潭州郡地理位置险要,一旦北族通过潭州郡便能绕开狼烟关,进犯九州,而孟国也时刻盯着潭州郡这一战略要地,导致了这里常年被三方争抢。
如今天子突然提及,让雷泽言北上之意,一来是意味到要把潭州郡重新划入九州版图,二来是让雷泽言北上抗击北族大军。
可是这一回,雷泽言并没有因为天子让他抗击北族,同意他的策略而高兴,他只看着天子那漫不经心的表情,重重磕了一下头,声音虽然沉稳,但细细听来确实带着一丝轻微的颤抖:“臣自当竭尽全力。”
天子瞟了一眼雷泽言,又将视线移到了折子上,淡淡道:“至于亚父所说的张嘉一事,就依亚父所言,不必详究了。”
雷泽言闻之,身子依旧匍匐在地,原本只需要叩谢的,他却又仿佛很凝重的接连磕了三个头,道:“谢陛下,臣告退。”
话音一落,雷泽言半弯着身子一步一步地往后退了去,天子望着雷泽言一步一步倒退的脚步,眼中终于滚落了冰凉的泪,直到看着他退到殿外,踏出门槛时,他哽咽地轻轻喊了一声:“亚父…你会永远忠于朕吗?”
这一声喊得雷泽言也泪眼婆娑起来,通红了眼眶,躬身到地,郑重道:“君让臣死,臣不得不死。”说完,雷泽言转身头也不回的往台阶下走去。
京城之上的残阳洒在台阶之上,与雷泽言的赤色常服遥相呼应,映着他孤单桀骜的身影,明明年过四十不惑之年,他的身型确仍旧刚直有力,脚步仍旧在宫城中铿锵的回荡着。
不久,残阳的余晖落在了雷泽府中,一棵婆娑的枫树,在晚秋之际,渐渐染上了一缕红影。
院中无风,颦娉带着儿子背靠树荫,正用树枝教着儿子在沙盘上识字,她把着儿子的手,画了四字两词。
仔细看看沙盘之上,上排写着“都督”,下排写着“姑姑”。
然颦娉指着都督处与儿子念道:“这是都督,是爹爹的称谓。”
雷泽绍,今年不过三岁,还是稚童,听颦娉柔声细语的耐心教导,似迷茫,又似明白的跟着念道:“都督是爹爹,姑姑不是爹爹。”

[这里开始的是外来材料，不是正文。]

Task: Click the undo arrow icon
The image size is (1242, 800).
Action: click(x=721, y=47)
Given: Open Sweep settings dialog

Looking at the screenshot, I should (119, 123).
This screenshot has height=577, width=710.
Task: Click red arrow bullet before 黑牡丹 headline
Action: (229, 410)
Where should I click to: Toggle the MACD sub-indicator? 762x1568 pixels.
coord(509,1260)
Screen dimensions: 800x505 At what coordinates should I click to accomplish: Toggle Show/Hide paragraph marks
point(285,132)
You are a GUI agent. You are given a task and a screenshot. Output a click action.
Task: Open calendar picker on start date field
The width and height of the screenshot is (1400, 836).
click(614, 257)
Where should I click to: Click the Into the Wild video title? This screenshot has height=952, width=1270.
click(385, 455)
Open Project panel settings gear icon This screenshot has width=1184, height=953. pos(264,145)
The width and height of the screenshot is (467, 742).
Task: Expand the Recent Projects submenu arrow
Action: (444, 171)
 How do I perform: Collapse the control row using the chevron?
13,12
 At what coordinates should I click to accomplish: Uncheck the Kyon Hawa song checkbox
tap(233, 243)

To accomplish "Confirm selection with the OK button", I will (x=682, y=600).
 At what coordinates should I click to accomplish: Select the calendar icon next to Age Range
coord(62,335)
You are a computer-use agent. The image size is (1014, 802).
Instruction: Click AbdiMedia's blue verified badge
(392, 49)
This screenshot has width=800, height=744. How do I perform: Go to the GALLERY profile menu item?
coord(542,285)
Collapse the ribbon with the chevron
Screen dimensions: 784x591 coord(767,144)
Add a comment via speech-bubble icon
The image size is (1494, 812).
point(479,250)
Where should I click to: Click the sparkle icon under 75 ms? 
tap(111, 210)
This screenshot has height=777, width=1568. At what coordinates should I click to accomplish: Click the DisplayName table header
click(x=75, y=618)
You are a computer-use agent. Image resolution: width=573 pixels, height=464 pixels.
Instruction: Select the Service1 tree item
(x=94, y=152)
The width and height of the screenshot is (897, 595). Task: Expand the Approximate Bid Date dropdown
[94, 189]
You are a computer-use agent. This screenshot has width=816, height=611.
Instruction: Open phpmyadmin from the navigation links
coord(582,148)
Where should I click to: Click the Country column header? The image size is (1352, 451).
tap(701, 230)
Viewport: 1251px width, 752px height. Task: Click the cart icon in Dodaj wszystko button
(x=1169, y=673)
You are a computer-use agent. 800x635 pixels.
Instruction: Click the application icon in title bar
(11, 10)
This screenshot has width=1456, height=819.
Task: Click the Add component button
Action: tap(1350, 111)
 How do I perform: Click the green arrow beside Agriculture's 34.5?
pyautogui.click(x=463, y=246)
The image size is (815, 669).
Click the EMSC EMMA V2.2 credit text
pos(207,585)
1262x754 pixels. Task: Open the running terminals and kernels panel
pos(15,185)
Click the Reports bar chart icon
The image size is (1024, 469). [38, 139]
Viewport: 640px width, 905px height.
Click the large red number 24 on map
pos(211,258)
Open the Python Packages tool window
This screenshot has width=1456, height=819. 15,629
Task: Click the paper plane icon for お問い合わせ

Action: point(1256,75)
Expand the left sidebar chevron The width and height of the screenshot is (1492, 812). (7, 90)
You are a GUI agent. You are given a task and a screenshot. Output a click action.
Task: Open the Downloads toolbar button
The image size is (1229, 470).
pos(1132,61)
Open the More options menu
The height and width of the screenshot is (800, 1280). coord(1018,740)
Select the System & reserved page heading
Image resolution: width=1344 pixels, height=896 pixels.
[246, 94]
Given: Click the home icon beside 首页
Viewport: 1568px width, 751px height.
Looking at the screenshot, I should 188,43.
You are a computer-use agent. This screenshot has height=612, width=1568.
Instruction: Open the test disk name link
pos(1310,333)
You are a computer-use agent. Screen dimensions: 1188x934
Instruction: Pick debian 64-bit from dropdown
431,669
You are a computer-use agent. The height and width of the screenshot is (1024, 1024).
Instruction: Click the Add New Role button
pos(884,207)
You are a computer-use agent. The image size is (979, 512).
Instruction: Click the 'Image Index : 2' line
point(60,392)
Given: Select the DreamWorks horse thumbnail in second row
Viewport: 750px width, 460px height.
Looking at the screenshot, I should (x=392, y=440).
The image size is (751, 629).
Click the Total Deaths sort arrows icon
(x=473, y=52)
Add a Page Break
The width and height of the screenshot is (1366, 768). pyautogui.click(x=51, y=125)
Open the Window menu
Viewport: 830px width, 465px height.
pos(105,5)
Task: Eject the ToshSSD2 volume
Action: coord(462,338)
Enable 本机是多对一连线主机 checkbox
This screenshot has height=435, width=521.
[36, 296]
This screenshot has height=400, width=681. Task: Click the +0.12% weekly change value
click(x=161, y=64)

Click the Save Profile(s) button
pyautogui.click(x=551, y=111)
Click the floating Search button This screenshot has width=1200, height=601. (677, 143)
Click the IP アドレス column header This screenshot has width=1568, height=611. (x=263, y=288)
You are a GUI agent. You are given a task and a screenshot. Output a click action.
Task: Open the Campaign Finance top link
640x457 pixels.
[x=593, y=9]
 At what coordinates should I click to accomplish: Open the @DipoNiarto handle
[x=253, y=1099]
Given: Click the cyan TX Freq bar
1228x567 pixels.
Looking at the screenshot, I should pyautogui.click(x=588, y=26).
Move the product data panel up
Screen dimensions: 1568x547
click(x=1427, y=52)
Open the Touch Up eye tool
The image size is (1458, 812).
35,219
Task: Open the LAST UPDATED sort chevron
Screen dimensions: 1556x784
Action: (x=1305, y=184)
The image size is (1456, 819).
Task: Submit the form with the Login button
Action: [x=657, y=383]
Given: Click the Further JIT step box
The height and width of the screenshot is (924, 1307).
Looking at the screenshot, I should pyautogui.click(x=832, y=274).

颦娉听到雷泽绍的理解,笑了起来,摇了摇头道:“这么说也对,但是娘亲的意思是,都督和姑姑不一样,姑姑是爹爹的妹妹。”
听到颦娉的纠正,倒把雷泽绍给绕糊涂了,抓了抓脑袋,着急道:“娘亲,姑姑究竟是不是都督啊?”
颦娉看着雷泽绍眨巴眨巴的清澈眸子,一拍脑袋,果然头大,她终于明白风菱为何对纠正雷泽绍关于“姑姑”称呼一事没有耐心了。
就在这时,便听院中传来了脚步声,以及一声嗤笑:“绍儿,娘亲的意思是,姑姑也可以是都督,但都督不一定是姑姑,也可能是爹爹…”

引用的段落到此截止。